We also have to make a commitment to stop hurting one another. And we must create safe places to share our pain, fissures, and scars, or we won’t take that risk. And it is a risk. That’s why so many of us are trapped in our little segregated dead ends, every bit the pious deniers, which in many ways, is not much different than being pious liars.
Can you tell us a bit about your faith background?
In a word, my faith background has been messy. I started off having my “born again” experience at the age of fifteen in a fiery Church of God in Christ. From there I went to what is now called Word Faith or Word of Faith churches. I went to a variety of independent charismatic-friendly churches, black and white, some having very little accountability. I saw a lot of abuse during those years.

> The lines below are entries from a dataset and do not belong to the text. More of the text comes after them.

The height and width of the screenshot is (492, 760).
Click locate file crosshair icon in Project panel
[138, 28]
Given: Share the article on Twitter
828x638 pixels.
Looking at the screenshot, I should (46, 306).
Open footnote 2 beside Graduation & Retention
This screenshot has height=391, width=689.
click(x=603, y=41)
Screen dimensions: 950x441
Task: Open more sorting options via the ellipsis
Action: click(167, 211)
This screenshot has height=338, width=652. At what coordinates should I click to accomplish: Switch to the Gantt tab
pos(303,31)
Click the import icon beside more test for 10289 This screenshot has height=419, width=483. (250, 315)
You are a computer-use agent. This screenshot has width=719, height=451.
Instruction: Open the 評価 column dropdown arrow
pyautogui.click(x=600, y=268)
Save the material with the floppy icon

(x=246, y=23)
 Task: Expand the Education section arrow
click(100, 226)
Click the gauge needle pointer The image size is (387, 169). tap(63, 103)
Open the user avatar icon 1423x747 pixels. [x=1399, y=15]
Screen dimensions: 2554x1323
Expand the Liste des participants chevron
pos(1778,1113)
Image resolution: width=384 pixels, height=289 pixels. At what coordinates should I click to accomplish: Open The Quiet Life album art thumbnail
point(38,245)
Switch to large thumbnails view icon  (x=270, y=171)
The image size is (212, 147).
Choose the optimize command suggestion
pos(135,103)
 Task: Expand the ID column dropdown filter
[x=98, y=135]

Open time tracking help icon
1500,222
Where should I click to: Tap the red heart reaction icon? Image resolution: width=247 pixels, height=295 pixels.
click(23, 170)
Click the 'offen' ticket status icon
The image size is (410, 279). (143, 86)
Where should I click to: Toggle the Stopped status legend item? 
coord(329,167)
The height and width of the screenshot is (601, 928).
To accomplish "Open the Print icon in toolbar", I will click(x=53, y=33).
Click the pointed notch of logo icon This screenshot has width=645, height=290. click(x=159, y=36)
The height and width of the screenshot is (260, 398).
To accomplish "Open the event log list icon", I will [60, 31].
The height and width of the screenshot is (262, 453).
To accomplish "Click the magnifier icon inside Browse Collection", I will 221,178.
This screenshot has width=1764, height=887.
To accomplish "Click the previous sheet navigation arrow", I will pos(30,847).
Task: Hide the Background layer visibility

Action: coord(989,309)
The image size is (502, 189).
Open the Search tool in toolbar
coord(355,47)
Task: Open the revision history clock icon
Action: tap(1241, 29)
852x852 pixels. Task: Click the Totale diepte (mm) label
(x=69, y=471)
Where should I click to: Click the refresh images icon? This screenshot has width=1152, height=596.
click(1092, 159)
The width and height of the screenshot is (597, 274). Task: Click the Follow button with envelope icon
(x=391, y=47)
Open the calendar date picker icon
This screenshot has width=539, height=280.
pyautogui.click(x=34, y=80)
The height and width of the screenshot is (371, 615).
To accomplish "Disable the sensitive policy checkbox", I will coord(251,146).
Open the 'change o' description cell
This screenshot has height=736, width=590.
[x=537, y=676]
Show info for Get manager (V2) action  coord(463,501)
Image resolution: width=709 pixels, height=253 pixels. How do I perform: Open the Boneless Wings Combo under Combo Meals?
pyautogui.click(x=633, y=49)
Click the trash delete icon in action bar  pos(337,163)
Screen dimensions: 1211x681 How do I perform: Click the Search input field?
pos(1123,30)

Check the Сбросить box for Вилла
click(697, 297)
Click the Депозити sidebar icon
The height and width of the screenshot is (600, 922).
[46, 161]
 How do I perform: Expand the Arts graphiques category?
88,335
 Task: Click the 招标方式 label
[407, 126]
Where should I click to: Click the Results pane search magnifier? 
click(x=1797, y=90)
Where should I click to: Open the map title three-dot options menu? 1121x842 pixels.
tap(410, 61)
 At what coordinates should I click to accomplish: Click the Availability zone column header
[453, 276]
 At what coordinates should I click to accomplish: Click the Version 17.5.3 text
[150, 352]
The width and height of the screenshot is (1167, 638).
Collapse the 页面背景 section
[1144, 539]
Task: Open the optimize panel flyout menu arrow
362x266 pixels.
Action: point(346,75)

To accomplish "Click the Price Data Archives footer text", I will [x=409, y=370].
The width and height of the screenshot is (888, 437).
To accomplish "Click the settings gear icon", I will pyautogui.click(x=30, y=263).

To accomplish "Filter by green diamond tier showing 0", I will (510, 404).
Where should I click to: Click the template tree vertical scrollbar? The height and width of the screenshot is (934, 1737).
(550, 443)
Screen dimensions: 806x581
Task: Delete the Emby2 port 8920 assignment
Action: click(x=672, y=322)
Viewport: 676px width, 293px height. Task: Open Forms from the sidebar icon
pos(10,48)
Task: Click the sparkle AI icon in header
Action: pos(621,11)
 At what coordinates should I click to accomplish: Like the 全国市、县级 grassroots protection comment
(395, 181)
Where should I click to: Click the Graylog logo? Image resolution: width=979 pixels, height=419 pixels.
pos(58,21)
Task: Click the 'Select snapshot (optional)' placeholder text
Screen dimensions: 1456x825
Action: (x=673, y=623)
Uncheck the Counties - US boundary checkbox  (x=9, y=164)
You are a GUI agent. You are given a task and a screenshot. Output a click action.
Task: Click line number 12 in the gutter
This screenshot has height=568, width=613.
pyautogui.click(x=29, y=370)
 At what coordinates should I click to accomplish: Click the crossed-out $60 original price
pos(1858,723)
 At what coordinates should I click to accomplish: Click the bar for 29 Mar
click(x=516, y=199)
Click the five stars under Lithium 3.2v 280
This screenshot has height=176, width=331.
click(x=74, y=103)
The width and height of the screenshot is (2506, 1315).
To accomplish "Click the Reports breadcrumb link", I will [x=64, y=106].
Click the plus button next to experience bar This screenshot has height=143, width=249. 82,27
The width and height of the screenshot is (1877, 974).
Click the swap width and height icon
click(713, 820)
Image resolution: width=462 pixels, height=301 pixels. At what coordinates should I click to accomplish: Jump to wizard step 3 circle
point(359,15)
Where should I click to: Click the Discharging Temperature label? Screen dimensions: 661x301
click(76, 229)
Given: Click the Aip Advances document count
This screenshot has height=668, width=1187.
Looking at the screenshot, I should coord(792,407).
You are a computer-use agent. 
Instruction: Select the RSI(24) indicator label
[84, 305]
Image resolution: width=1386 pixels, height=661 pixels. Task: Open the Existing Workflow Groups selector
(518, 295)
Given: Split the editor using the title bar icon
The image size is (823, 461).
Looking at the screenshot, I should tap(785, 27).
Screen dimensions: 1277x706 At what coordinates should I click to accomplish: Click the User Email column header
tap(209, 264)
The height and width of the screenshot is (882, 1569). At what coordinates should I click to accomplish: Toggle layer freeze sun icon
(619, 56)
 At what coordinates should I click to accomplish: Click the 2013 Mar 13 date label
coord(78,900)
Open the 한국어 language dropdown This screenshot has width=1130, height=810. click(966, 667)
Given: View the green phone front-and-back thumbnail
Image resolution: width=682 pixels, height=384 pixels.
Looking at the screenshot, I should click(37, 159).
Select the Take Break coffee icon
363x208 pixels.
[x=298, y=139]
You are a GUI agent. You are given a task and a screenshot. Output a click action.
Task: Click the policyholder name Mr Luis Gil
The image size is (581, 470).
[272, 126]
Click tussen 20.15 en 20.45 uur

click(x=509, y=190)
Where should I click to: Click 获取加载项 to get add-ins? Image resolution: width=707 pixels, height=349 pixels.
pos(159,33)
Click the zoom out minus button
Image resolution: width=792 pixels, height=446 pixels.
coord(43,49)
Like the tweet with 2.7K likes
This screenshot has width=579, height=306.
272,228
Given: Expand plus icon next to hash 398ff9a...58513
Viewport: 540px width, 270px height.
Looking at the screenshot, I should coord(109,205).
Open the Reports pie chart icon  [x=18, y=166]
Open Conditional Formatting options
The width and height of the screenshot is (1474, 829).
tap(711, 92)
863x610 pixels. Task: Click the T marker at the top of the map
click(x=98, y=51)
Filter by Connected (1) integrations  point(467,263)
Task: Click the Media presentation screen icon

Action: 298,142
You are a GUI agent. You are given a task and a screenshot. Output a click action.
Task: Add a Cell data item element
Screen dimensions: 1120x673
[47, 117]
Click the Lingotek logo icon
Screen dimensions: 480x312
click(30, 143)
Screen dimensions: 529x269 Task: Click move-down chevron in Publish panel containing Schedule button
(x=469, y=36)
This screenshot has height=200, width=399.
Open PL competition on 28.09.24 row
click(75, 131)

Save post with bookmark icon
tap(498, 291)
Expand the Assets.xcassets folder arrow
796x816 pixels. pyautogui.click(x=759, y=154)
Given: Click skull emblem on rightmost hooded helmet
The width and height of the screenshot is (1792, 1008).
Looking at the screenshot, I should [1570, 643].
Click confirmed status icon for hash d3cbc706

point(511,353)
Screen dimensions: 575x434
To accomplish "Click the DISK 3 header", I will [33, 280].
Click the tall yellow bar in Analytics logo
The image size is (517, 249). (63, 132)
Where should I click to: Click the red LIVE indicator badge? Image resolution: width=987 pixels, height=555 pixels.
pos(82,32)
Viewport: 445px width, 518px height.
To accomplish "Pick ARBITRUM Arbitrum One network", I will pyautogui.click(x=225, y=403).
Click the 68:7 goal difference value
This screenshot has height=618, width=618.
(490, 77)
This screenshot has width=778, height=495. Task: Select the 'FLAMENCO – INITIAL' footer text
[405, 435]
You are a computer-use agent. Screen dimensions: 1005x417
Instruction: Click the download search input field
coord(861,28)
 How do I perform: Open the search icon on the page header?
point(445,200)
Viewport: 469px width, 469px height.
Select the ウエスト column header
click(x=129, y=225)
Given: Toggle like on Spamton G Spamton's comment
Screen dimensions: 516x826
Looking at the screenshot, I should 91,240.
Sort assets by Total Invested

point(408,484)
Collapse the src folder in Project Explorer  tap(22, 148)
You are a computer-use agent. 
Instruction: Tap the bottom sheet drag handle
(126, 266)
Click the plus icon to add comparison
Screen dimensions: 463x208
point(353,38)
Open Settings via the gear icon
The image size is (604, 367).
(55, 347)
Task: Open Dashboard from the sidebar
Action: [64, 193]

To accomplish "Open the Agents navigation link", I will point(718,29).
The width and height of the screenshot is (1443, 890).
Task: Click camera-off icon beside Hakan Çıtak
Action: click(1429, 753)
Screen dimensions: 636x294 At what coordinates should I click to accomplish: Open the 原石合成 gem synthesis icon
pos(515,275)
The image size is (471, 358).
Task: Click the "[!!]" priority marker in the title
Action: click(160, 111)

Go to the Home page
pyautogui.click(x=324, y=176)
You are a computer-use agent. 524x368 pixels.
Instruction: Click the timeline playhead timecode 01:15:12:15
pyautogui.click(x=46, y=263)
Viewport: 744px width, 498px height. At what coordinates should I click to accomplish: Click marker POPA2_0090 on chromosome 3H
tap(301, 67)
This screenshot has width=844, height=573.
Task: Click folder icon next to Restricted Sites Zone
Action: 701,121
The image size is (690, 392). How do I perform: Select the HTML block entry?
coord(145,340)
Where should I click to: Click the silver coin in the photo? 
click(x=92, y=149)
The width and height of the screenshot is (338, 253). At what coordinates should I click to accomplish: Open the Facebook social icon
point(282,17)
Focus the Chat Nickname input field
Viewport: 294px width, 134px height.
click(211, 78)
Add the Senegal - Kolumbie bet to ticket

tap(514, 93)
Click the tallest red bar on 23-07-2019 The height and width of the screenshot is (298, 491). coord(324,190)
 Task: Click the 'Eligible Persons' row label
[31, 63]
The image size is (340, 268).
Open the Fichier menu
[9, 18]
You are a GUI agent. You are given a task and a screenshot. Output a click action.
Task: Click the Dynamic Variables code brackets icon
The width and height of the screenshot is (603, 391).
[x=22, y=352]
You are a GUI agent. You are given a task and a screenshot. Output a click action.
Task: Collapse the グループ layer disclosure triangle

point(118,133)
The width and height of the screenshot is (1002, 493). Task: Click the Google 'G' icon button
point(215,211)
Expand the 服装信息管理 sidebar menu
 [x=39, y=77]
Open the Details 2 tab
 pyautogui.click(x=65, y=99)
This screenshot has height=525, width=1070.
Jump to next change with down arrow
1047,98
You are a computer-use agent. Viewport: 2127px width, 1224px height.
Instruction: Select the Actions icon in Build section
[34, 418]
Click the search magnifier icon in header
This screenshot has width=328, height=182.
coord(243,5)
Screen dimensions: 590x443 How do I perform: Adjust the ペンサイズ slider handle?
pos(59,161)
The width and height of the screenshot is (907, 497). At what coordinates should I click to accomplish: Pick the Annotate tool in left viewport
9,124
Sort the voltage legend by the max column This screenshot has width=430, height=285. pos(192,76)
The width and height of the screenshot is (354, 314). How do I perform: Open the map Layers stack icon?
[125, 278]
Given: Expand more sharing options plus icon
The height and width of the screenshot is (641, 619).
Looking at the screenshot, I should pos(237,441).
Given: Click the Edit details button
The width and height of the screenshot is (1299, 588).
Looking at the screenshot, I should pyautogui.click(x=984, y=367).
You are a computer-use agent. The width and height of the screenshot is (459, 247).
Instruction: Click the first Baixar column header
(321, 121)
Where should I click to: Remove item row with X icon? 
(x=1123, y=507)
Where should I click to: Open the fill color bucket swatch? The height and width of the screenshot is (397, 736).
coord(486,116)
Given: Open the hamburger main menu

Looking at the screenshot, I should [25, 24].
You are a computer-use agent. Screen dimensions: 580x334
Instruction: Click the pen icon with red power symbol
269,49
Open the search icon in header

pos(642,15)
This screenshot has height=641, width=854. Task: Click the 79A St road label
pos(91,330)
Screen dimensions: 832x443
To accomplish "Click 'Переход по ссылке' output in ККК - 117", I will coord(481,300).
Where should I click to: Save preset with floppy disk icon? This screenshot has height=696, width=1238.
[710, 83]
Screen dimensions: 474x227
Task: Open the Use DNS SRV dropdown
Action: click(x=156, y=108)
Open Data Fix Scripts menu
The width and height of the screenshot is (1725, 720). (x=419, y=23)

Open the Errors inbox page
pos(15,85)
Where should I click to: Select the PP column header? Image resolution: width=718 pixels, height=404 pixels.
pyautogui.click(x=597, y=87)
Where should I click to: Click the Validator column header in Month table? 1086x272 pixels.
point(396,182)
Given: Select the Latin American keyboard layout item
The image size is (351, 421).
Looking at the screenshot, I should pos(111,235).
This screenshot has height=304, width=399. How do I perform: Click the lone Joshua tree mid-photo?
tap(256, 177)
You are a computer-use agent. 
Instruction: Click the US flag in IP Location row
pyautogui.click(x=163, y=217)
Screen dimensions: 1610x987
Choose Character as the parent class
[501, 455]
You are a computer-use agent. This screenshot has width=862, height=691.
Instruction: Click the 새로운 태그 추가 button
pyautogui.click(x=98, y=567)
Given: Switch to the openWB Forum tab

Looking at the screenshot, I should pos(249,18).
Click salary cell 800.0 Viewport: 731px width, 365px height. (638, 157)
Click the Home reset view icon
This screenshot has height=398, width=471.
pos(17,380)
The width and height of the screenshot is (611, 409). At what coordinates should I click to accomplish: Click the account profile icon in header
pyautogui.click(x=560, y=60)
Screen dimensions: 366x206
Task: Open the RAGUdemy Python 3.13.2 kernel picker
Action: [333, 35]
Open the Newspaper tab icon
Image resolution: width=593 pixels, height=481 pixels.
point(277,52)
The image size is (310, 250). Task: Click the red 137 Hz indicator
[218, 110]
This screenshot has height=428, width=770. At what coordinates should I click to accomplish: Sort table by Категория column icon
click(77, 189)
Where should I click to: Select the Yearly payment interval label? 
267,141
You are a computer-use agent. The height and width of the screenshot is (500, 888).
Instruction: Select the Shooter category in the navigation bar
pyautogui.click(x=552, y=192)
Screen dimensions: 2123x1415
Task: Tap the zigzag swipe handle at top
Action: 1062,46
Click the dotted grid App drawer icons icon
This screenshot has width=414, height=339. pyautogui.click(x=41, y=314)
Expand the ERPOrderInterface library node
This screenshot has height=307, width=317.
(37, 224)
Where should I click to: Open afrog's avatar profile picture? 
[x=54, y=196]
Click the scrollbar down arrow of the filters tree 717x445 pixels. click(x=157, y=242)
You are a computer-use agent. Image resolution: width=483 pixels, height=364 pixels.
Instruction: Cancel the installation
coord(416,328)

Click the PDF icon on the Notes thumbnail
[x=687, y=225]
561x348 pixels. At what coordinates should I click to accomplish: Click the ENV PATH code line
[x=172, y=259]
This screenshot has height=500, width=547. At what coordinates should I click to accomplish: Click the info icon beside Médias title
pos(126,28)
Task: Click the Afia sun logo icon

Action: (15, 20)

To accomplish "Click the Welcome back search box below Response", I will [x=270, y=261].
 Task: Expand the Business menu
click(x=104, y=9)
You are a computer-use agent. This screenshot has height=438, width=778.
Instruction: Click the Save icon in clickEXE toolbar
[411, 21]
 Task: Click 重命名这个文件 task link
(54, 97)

I left the church as a young adult. I did a lot of running from God. I chanted with the Hare Krishnas, wanted to be a whirling dervish, got all new-agey. I blew through a whole range of religious experiences seeking the love I’d left behind in Jesus. And then I spent years making my way back to Him. Although I’d returned, I was unable to articulate or honor the deepest longings of my heart, which I believe were put there by God. I wanted a very multicultural experience in worship, and I don’t mean only black and white together. I’m closer to having that now than I’ve ever been, but I’m not quite there yet.
Now I’m Eastern Orthodox. I like it because it’s pretty much the same everywhere. No matter what Orthodox church I go to, we’re going to be celebrating the Liturgy of Saint John Chrysostom. It isn’t personality driven. You go to worship God and receive the sacrament of the Eucharist. We aren’t driven into emotional frenzies. We don’t have a preacher who is a superstar. It’s just one long prayer service until we receive the Body of Christ. I love it. It feels safer than the madness I’ve been through.
Zora and Nicky are both changed by what you would describe as incarnational Christianity. What does this mean to you? Is it something you’ve experienced in your life?
I got a real “incarnational Christianity” bug as I wrote this novel. I’d heard the term, but it didn’t click until I began asking myself questions as I wrote. What does it mean to have “this treasure in earthen vessels”? If I were to take being the body of Christ seriously, how would that affect how I lived? Christ loved. He healed. He delivered. I asked myself: How do people heal? How do they love through Christ? I put the characters in situations that challenged them to make Christ real to one another. For example, Christ is concerned about our needs. If we need clothing, He’s probably not going to drop a few outfits out of the sky. It’s more likely that He’ll provide through community. He provides for His body through His body. I believe if we caught on to this we’d change the world. People like Saint Francis of Assisi and Mother Teresa of Calcutta changed the world through incarnational living.
I’m still trying to find my footing. This is all new and exciting, and it’s turned everything I thought I knew about being a Christian on its ear. I can’t be the same old self-obsessed, apathetic slug if it’s up to me to be Christ to “the least of these.” There goes my worldly ambition! My desire for success and fame falls to the wayside when I think of all the need out there. And it’s up to me to do something. So, now I say, “Amen!” I’m trying to empty myself like the Virgin Mary did and let the Holy Spirit fill me, and use me for service that goes way beyond what I thought I was capable of giving. But it’s still a challenge. It goes against the grain of all the selfishness I’ve absorbed because of the fall, because I’m American, and because I’m an unwitting victim of the disease of affluenza, no matter how much or how little money I possess.